Instructions
(1) Translate this sentence from the code excerpt into Spanish: "Collect children expressions only if a child is a leaf."
(2) Name every local variable declared in the body of the method analyzeJoinExpressions in the code excerpt.
(3) In the code excerpt, which join type does the assert statement rule out?

Reading passage
━━━━━━
Example 10 with ConstantValueExpression

use of org.voltdb.expressions.ConstantValueExpression in project voltdb by VoltDB.

the class BranchNode method analyzeJoinExpressions.

@Override
public void analyzeJoinExpressions(List<AbstractExpression> noneList) {
    JoinNode leftChild = getLeftNode();
    JoinNode rightChild = getRightNode();
    leftChild.analyzeJoinExpressions(noneList);
    rightChild.analyzeJoinExpressions(noneList);
    // At this moment all RIGHT joins are already converted to the LEFT ones
    assert (getJoinType() != JoinType.RIGHT);
    ArrayList<AbstractExpression> joinList = new ArrayList<>();
    ArrayList<AbstractExpression> whereList = new ArrayList<>();
    // Collect node's own join and where expressions
    joinList.addAll(ExpressionUtil.uncombineAny(getJoinExpression()));
    whereList.addAll(ExpressionUtil.uncombineAny(getWhereExpression()));
    // Collect children expressions only if a child is a leaf. They are not classified yet
    if (!(leftChild instanceof BranchNode)) {
        joinList.addAll(leftChild.m_joinInnerList);
        leftChild.m_joinInnerList.clear();
        whereList.addAll(leftChild.m_whereInnerList);
        leftChild.m_whereInnerList.clear();
    }
    if (!(rightChild instanceof BranchNode)) {
        joinList.addAll(rightChild.m_joinInnerList);
        rightChild.m_joinInnerList.clear();
        whereList.addAll(rightChild.m_whereInnerList);
        rightChild.m_whereInnerList.clear();
    }
    Collection<String> outerTables = leftChild.generateTableJoinOrder();
    Collection<String> innerTables = rightChild.generateTableJoinOrder();
    // Classify join expressions into the following categories:
    // 1. The OUTER-only join conditions. If any are false for a given outer tuple,
    // then NO inner tuples should match it (and it can automatically get null-padded by the join
    // without even considering the inner table). Testing the outer-only conditions
    // COULD be considered as an optimal first step to processing each outer tuple
    // 2. The INNER-only join conditions apply to the inner tuples (even prior to considering any outer tuple).
━━━━━━
Entries provided
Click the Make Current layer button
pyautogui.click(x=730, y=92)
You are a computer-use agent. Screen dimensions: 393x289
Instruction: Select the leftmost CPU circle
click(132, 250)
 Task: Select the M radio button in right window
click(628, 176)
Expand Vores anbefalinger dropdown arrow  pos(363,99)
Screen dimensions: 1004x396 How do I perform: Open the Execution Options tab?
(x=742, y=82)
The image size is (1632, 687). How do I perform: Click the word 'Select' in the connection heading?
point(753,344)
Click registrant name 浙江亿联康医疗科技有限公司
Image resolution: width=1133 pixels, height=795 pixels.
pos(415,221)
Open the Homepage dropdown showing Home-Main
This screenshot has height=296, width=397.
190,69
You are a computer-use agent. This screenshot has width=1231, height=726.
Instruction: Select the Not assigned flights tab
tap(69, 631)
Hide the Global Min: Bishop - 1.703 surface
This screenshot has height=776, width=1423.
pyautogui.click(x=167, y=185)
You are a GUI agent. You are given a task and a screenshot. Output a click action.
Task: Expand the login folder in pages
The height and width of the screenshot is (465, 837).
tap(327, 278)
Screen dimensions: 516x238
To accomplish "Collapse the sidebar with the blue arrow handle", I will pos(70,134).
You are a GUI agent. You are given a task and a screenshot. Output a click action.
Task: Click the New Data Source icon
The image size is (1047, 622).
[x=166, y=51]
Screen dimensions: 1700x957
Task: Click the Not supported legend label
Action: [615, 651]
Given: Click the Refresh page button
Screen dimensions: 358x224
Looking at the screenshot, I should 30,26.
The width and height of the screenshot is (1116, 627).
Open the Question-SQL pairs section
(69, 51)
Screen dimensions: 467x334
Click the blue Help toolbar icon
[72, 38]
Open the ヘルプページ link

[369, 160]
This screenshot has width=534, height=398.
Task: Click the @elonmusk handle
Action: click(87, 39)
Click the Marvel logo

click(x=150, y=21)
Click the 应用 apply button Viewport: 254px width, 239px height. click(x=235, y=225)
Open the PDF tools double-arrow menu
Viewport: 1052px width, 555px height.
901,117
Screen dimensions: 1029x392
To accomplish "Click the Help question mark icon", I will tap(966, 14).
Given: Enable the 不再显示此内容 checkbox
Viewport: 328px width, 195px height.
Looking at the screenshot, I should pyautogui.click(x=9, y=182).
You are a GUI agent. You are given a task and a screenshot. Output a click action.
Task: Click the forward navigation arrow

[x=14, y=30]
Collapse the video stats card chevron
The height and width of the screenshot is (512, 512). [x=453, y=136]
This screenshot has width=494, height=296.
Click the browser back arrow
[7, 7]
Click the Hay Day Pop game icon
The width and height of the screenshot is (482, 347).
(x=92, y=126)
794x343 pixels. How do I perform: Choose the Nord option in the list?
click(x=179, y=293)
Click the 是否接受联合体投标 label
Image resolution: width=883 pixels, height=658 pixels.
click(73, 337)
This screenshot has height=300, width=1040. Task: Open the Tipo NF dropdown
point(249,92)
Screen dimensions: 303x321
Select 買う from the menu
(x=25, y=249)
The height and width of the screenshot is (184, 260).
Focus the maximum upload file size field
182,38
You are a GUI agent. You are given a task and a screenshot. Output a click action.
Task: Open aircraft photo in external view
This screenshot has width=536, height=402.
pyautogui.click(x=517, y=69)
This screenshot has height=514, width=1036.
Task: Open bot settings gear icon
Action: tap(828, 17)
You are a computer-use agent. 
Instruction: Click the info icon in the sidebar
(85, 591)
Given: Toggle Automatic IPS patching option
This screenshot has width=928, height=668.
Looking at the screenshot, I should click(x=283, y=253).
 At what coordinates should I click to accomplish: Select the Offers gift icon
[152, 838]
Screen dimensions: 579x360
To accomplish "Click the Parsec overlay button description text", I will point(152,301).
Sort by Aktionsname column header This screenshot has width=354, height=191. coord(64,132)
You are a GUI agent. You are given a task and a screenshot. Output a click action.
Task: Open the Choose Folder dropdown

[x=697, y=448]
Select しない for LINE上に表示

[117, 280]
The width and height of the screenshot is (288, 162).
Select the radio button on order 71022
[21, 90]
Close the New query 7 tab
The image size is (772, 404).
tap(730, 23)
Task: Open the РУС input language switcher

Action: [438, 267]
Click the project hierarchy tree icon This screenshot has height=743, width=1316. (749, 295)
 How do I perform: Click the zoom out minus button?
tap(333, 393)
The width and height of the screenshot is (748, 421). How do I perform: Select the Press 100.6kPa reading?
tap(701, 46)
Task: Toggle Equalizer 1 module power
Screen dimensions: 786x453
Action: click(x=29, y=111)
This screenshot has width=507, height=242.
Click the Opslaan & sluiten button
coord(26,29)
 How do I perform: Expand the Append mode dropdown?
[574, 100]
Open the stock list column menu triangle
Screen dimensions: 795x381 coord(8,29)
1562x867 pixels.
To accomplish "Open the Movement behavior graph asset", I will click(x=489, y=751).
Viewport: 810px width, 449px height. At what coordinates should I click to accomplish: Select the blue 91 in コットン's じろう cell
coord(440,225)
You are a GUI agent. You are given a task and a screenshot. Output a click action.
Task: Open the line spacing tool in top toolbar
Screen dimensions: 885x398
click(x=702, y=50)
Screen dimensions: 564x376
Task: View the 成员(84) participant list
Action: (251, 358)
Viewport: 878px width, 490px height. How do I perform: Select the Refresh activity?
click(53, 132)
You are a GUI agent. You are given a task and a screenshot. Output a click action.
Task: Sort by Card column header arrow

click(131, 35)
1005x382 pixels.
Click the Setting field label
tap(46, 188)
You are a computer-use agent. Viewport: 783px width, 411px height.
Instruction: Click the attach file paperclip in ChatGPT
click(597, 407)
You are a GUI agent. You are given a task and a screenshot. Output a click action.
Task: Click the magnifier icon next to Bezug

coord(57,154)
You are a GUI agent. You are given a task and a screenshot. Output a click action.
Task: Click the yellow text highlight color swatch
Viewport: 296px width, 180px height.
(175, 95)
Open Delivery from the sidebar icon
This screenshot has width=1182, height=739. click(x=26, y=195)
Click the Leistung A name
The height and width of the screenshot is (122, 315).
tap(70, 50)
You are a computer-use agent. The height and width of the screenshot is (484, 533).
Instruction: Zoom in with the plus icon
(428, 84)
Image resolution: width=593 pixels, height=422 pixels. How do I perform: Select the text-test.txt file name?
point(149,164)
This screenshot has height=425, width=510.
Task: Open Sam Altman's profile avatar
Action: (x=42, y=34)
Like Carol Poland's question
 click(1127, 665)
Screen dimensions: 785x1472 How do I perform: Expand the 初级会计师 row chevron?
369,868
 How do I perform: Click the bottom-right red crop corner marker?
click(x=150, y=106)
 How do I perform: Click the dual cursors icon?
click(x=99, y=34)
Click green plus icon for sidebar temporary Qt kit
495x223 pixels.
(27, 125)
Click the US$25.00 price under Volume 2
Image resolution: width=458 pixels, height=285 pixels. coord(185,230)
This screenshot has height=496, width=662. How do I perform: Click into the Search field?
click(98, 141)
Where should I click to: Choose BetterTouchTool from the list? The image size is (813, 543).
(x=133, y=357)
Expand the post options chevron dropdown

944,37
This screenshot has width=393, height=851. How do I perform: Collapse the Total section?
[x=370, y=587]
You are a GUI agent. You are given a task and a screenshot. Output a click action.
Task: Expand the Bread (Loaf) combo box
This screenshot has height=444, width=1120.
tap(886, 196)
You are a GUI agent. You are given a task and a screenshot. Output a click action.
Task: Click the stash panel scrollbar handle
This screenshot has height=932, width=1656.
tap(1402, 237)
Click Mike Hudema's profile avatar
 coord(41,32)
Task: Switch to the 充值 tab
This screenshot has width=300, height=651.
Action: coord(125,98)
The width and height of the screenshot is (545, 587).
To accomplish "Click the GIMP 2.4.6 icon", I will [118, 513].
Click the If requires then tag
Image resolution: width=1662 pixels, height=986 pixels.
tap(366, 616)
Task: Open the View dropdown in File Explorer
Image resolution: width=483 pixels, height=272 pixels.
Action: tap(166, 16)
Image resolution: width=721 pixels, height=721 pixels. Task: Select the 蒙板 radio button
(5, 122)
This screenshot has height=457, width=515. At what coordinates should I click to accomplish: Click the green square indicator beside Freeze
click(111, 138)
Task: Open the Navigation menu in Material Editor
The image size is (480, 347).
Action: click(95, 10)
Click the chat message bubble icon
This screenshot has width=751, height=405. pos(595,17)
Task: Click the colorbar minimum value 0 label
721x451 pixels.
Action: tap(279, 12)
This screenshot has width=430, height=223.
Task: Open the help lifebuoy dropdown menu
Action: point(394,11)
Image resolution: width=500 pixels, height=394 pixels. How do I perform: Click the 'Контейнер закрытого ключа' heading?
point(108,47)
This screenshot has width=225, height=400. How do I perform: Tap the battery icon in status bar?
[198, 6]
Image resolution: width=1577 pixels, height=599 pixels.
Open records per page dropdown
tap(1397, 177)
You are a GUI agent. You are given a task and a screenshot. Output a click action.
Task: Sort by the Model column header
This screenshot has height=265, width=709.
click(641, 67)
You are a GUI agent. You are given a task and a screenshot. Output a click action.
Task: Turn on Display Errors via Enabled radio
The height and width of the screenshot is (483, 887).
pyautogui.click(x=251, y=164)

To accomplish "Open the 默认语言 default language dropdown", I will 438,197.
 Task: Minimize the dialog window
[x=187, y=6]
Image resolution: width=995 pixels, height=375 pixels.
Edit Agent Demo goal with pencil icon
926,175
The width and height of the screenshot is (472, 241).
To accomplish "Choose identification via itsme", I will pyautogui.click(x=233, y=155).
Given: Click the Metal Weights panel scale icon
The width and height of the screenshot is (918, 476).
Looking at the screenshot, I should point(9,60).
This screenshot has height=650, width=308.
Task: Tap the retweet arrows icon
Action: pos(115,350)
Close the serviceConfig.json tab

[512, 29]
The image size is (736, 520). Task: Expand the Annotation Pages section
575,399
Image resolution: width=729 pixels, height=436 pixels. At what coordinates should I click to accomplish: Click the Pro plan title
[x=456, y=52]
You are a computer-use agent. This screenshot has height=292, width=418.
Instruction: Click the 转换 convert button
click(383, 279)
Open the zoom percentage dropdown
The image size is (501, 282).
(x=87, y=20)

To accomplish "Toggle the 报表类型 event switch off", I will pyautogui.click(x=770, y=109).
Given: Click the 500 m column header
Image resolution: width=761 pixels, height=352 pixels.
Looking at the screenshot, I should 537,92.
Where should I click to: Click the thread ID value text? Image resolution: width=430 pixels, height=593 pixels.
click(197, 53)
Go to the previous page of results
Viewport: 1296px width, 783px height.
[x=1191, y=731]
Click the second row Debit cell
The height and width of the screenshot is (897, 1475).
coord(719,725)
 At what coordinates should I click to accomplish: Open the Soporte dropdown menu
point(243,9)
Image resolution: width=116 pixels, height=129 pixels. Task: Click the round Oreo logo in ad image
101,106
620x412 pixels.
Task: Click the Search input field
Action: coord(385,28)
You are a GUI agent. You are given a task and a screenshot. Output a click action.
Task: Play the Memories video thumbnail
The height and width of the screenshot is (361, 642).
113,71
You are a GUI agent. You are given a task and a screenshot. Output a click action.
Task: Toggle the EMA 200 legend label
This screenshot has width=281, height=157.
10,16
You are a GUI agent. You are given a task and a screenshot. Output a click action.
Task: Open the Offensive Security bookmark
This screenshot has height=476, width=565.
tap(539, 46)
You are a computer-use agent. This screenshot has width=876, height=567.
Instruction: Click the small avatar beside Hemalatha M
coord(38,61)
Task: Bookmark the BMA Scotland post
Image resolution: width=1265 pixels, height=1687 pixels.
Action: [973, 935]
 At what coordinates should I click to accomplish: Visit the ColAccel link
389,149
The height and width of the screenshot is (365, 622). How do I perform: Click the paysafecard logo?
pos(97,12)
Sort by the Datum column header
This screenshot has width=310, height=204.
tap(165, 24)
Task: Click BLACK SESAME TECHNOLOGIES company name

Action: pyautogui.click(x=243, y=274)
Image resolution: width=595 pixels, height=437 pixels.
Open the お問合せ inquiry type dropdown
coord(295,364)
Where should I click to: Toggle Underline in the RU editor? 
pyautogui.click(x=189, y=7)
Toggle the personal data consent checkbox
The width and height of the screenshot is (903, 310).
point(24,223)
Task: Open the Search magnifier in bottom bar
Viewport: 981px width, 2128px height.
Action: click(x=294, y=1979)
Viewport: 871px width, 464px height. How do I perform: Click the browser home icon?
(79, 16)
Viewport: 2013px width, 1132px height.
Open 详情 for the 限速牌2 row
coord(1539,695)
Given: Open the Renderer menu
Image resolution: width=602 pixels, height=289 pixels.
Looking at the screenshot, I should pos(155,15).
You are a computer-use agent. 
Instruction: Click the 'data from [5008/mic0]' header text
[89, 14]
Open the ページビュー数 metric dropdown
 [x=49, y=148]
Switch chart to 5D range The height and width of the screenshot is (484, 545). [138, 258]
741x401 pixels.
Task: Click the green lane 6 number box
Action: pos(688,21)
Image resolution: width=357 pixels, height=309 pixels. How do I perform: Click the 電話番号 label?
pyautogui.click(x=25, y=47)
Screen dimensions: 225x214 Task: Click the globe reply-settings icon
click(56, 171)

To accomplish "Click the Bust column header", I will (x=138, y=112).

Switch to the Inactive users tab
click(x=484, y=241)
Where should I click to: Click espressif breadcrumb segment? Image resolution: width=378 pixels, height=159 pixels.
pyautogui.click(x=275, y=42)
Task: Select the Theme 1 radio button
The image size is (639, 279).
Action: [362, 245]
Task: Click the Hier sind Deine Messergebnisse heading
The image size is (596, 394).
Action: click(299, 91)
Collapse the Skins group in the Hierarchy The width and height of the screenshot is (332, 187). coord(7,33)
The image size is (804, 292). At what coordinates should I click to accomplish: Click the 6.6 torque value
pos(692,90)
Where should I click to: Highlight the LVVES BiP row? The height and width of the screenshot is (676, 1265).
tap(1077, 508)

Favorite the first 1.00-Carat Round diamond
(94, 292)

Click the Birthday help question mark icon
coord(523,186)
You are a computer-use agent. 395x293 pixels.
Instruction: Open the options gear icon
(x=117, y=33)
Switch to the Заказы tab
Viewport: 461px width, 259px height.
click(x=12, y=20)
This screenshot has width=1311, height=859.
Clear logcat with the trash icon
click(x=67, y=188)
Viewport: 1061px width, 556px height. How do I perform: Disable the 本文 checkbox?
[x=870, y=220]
━━━━━━
Solutions
(1) Recopilar las expresiones de los hijos solo si un hijo es una hoja.

(2) leftChild, rightChild, joinList, whereList, outerTables, innerTables

(3) JoinType.RIGHT